Gathering from her manner and this shake of her head that the legacy was not pleasing to her, I hastened to explain that doubtless it was to carry into effect a business arrangement we had come to before I consented to stand for Parliament.

"Ah, indeed," she said, "that makes it worse, for it is only the payment of a debt, not a gift."

Not knowing what she could mean, I said nothing.

"Doubtless, doctor, if dear Stephen had been granted time he would have treated you more liberally, seeing how much he thought of you, and that you had given up your profession entirely to please him and serve the party. That is what he meant when he looked at me before he died, I guessed it from the first, and now I am sure of it. Well, doctor, while I have anything you shall never want. Of course, a member of Parliament is a great person, expected to live in a style which would take more money than I have, but I think that if I put my own expenses at 500 pounds a year, which is as much as I shall want, and allow another 1000 pounds for subscriptions to the anti-vaccination societies, the society for preventing the muzzling of dogs, and the society for the discovery of the lost Tribes of Israel, I shall be able to help you to the extent of 1200 pounds a year, if," she added apologetically, "you think you could possibly get along on that."

"But, Mrs. Strong," I said, "I have no claim at all upon you."

"Please do not talk nonsense, doctor. Dear Stephen wished me to provide for you, and I am only carrying out his wishes with his own money which God gave him perhaps for this very purpose, that it should be used to help a clever man to break down the tyranny of wicked governments and false prophets."

So I took the money, which was paid with the utmost regularity on January the first and June the first in each year. On this income I lived in comfort, keeping up my house in Dunchester for the benefit of my little daughter and her attendants, and hiring for my own use a flat quite close to the House of Commons.

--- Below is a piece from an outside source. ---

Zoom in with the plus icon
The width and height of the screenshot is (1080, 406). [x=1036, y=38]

As the years went by, however, a great anxiety took possession of me, for by slow degrees Mrs. Strong grew as feeble in mind as already she was in body, till at length, she could only recognise people at intervals, and became quite incompetent to transact business. For a while her bankers went on paying the allowance under her written and unrevoked order, but when they understood her true condition, they refused to continue the payment.

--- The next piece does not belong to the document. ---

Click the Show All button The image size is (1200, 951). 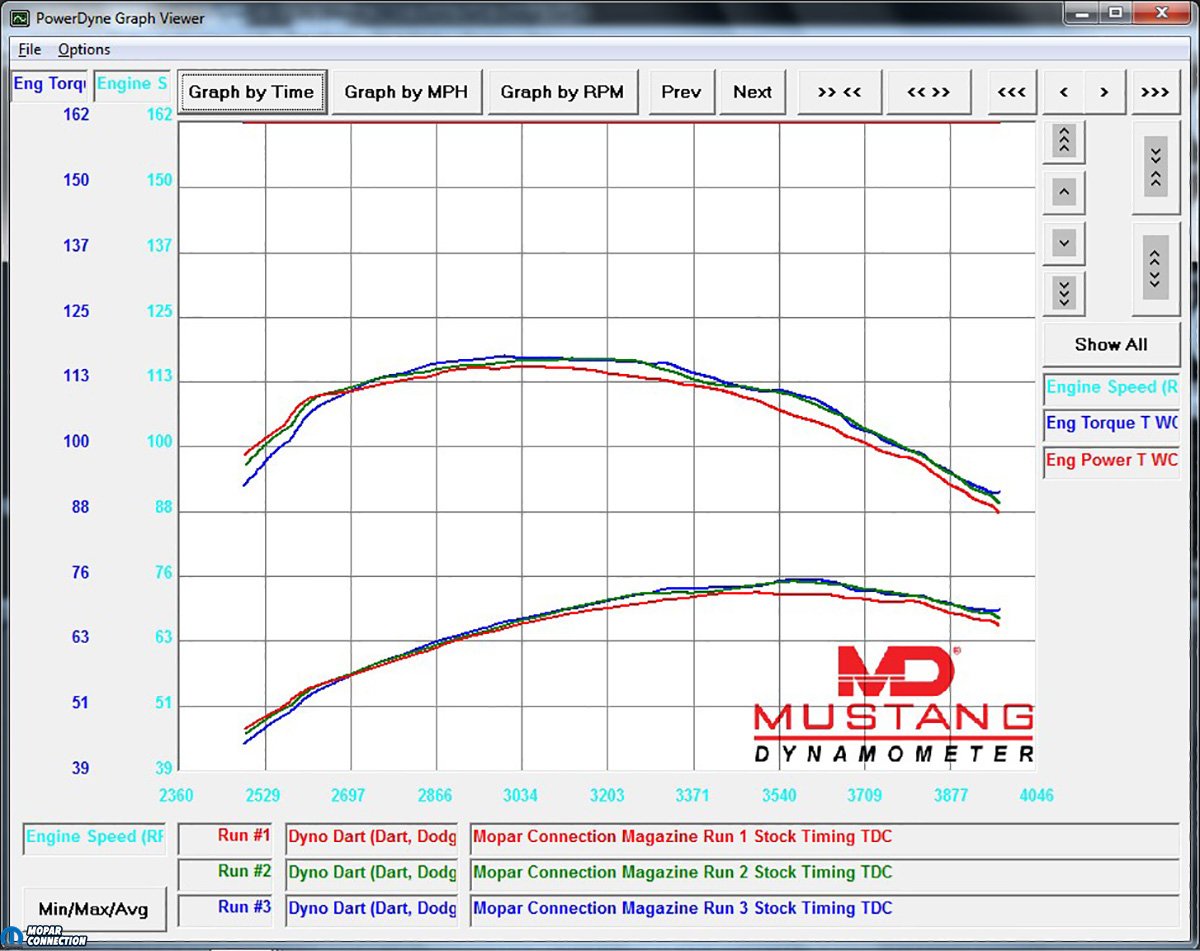[x=1111, y=344]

Now my position was very serious. I had little or nothing put by, and, having ceased to practise for about seventeen years, I could not hope to earn an income from my profession. Nor could I remain a member of the House, at least not for long. Still, by dint of borrowing and the mortgage of some property which I had acquired, I kept my head above water for about eighteen months. Very soon, however, my financial distress became known, with the result that I was no longer so cordially received as I had been either in Dunchester or in London. The impecunious cannot expect to remain popular.